Over half (52%) of cyber professionals are struggling to cope with budget pressures, and 61% also reported understaffed teams – the cyber industry is impacted by the strain of economic turbulence and a rising global threat landscape.
The findings were revealed in a study of nearly 2,000 ISACA members, observing the state of the cyber staffing industry and the pressures that teams face.
It was discovered that 68% of cybersecurity professionals have reported increased stress now than compared to five years ago, and nearly half (45%) of cybersecurity workers have considered quitting due to work-related stress.
Recruiting new staff was highlighted as a significant issue facing the industry, with 19% having unfilled entry-level positions and 48% having unfilled positions requiring a degree of cyber experience.
David Manfield, Associate Director for Cyber Security for Investigo, said: “Businesses are feeling the squeeze when it comes to recruiting cyber staff, reflecting talent pipeline struggles caused by tightening budgets over the past year. Boardrooms know the problem, with 30% saying that recruiting cyber staff is their main hiring concern, but the increase in the volume and complexity of cyber threats has exacerbated the issue.
“While businesses should aim to have cyber experts in place at all times, there are cost-effective options to bolster cyber defences. Recruiting interim cyber staff, for example, to evaluate and set organisation-wide cyber policies, especially during peak threat periods throughout the year, offers a more budget-friendly way to remain resilient against cyberattacks while looking to hire permanent staff,” added Manfield.

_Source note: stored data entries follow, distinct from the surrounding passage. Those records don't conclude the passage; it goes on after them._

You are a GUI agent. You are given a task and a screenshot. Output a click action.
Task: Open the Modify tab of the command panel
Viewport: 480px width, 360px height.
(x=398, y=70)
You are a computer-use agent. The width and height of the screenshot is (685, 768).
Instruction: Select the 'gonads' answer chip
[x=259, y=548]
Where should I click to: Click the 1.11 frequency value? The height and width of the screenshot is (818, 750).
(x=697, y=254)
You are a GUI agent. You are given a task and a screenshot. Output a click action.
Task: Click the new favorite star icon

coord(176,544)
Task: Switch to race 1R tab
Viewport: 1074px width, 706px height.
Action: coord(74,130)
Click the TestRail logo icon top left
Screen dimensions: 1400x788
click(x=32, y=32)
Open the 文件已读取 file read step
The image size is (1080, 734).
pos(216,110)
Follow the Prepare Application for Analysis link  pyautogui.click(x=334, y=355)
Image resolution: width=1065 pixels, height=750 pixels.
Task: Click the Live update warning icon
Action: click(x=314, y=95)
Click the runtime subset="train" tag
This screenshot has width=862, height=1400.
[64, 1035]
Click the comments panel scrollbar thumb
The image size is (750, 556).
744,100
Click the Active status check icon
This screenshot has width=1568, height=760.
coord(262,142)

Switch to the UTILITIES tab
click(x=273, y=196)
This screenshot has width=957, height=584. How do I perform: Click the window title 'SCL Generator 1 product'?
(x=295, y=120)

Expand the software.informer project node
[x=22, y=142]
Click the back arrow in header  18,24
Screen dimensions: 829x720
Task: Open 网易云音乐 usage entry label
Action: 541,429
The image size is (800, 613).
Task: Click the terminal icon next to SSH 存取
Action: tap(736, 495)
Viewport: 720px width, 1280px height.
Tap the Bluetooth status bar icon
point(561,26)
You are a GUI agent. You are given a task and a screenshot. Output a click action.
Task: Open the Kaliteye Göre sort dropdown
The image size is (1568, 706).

The cybersecurity workforce crisis is leaving businesses vulnerable and cybersecurity professionals overworked, with ISACA’s research also revealing that underfunding and staff shortages are exacerbating mental health challenges, especially stress and burnout.
Andy Ward, SVP International for Absolute Security, said: “The tide of cyberthreats is showing no signs of slowing down, so it’s vital that the UK continues to invest in its cyber-resilience across technology, people and protocols, even during a challenging job market and economy.
“Cyberattacks are a case of when, not if, so failing to bolster cyber-resilience will prove even more costly without the right response and recovery systems in place. In fact, our research shows the threat of attacks on underfunded teams is adding to the pressure, with 62% worried they could lose their job if their organisation was hit by a major successful attack.
“To ease the burden, security teams need greater visibility over their endpoints, especially in work-from-anywhere environments. This facilitates continuous monitoring of devices and applications to detect and flag suspicious activity, providing centralised teams with the ability to freeze or shut off potentially compromised devices to prevent threat actors from moving laterally across a network. This enables CISOs and their teams to manage larger threat surfaces while maintaining uptime for healthy devices,” added Ward.